YOUR INSTRUCTIONS :: After locating the line containing "Subscribe (734, 1010)" in the entries below, please write out that line and the rest through the end exactly. Omit pictures.
*** SUPPLIED RECORDS Section Begins ***
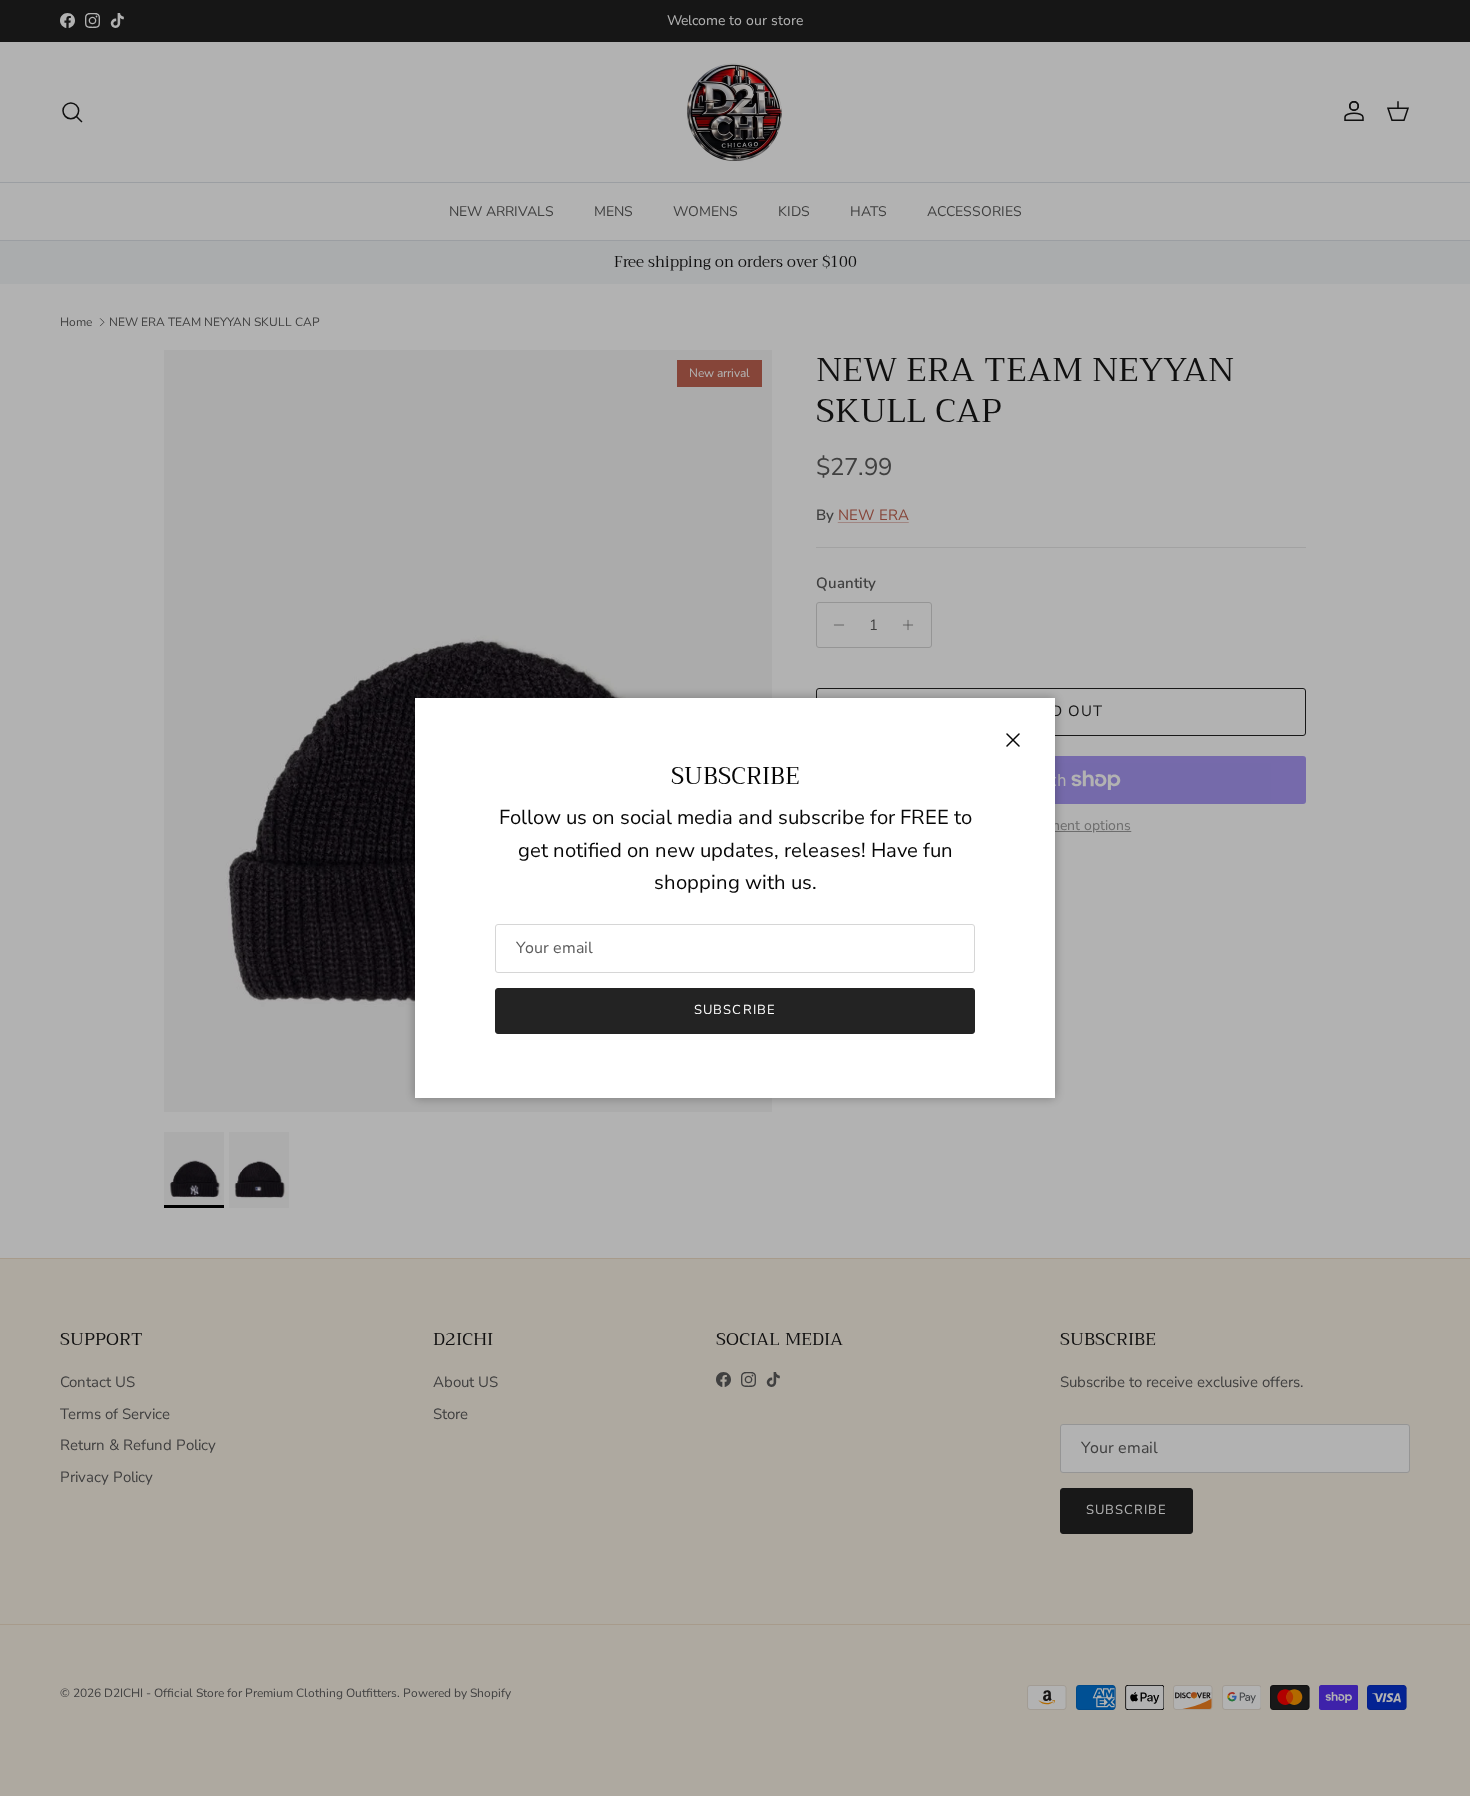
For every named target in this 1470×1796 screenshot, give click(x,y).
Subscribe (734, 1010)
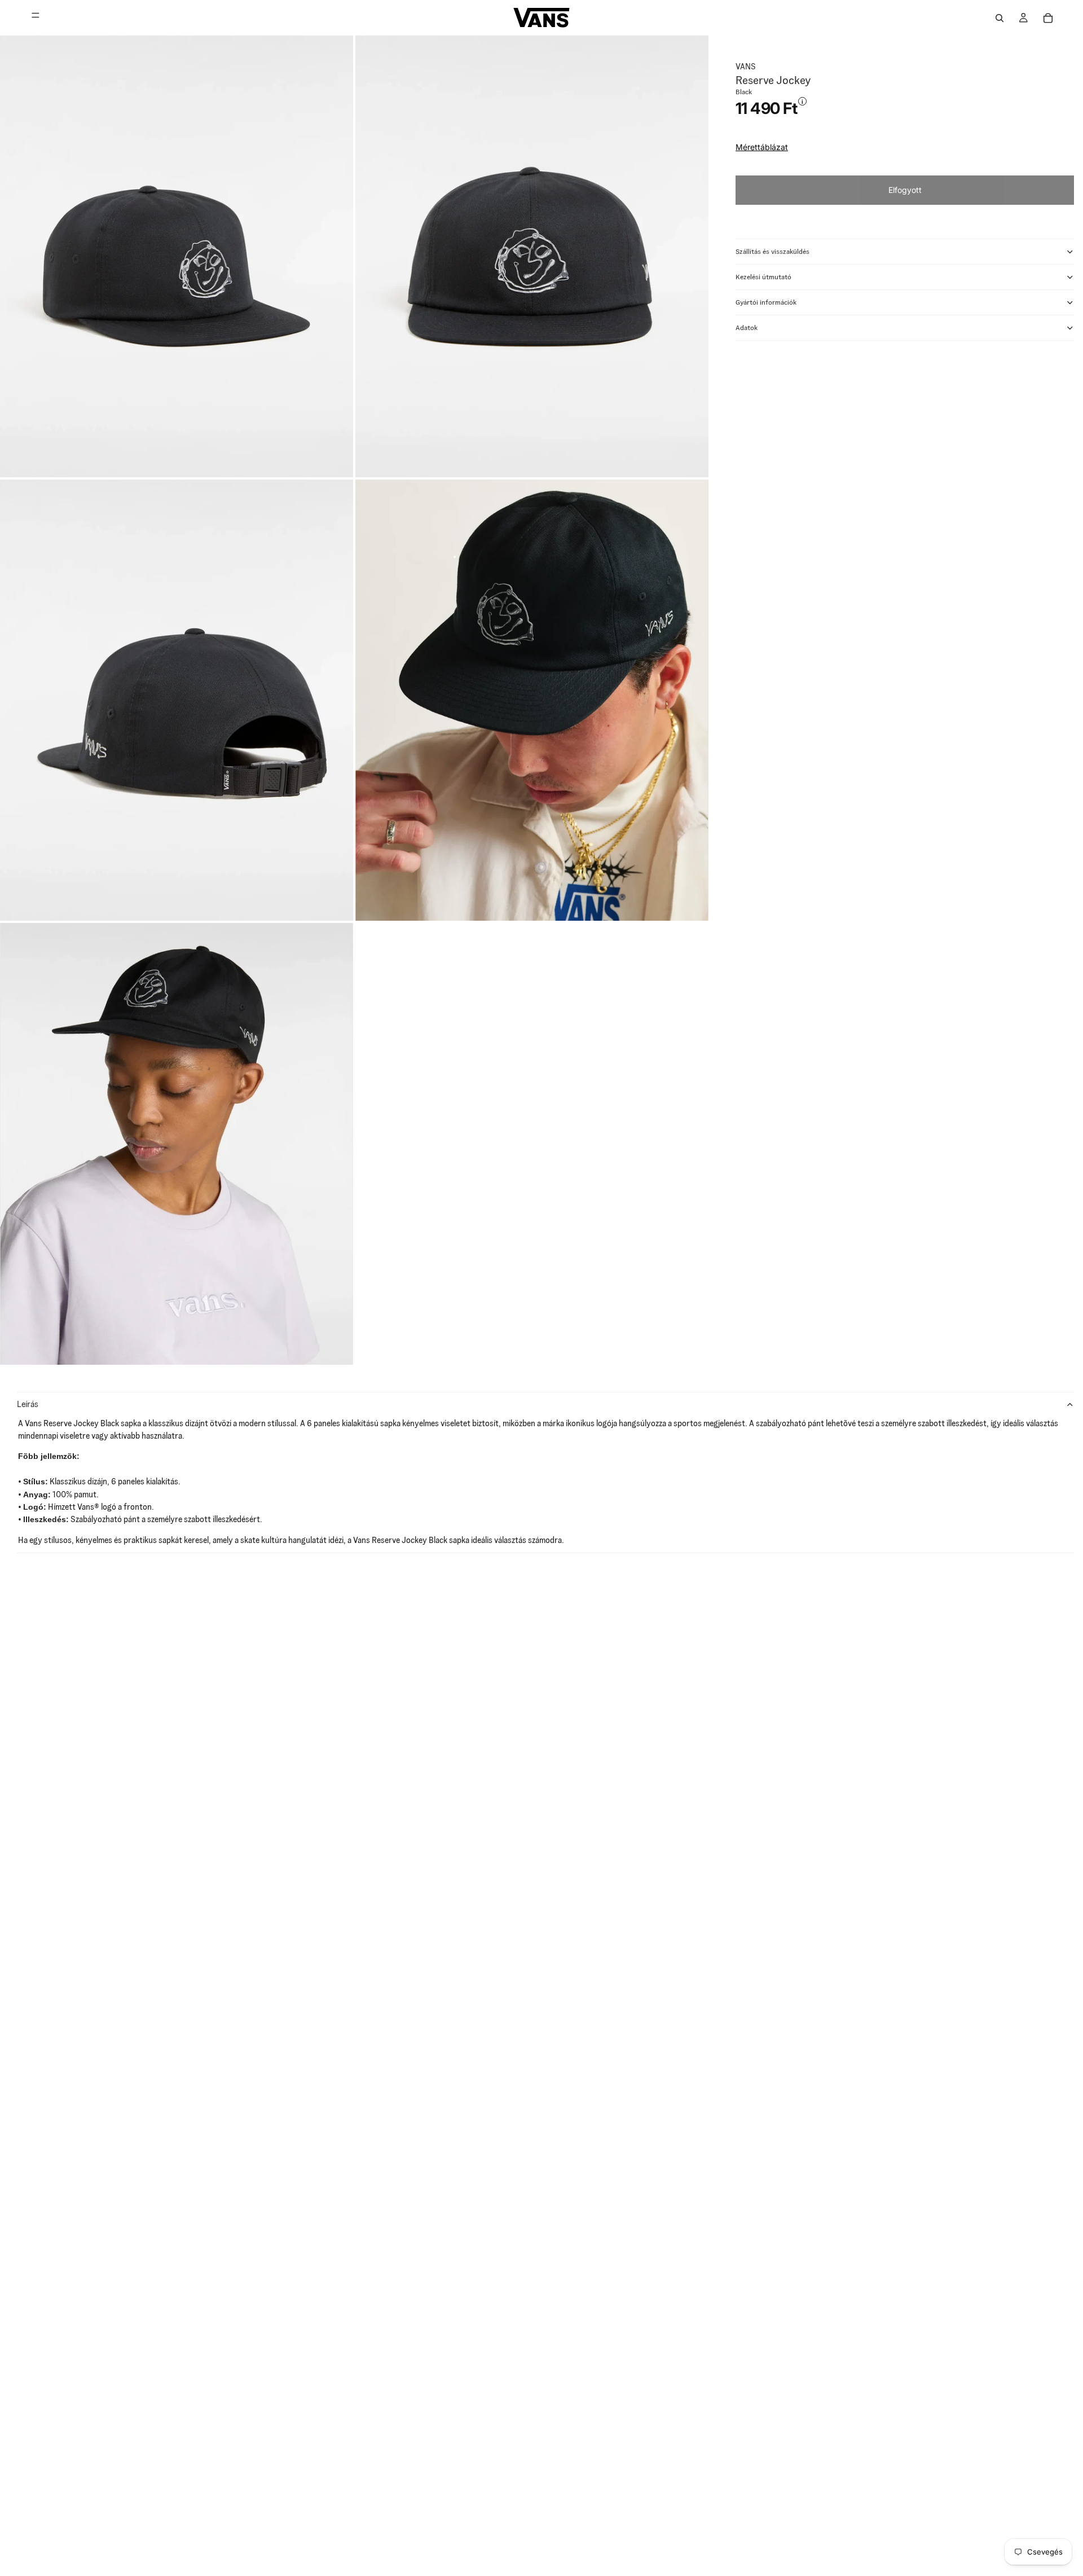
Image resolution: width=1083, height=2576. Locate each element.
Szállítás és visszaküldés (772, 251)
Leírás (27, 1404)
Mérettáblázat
*** SUPPLIED RECORDS Section Ends ***
TASK RESPONSE ::
Subscribe (734, 1010)
Image resolution: width=1083, height=2576. Locate each element.
Szállítás és visszaküldés (772, 251)
Leírás (27, 1404)
Mérettáblázat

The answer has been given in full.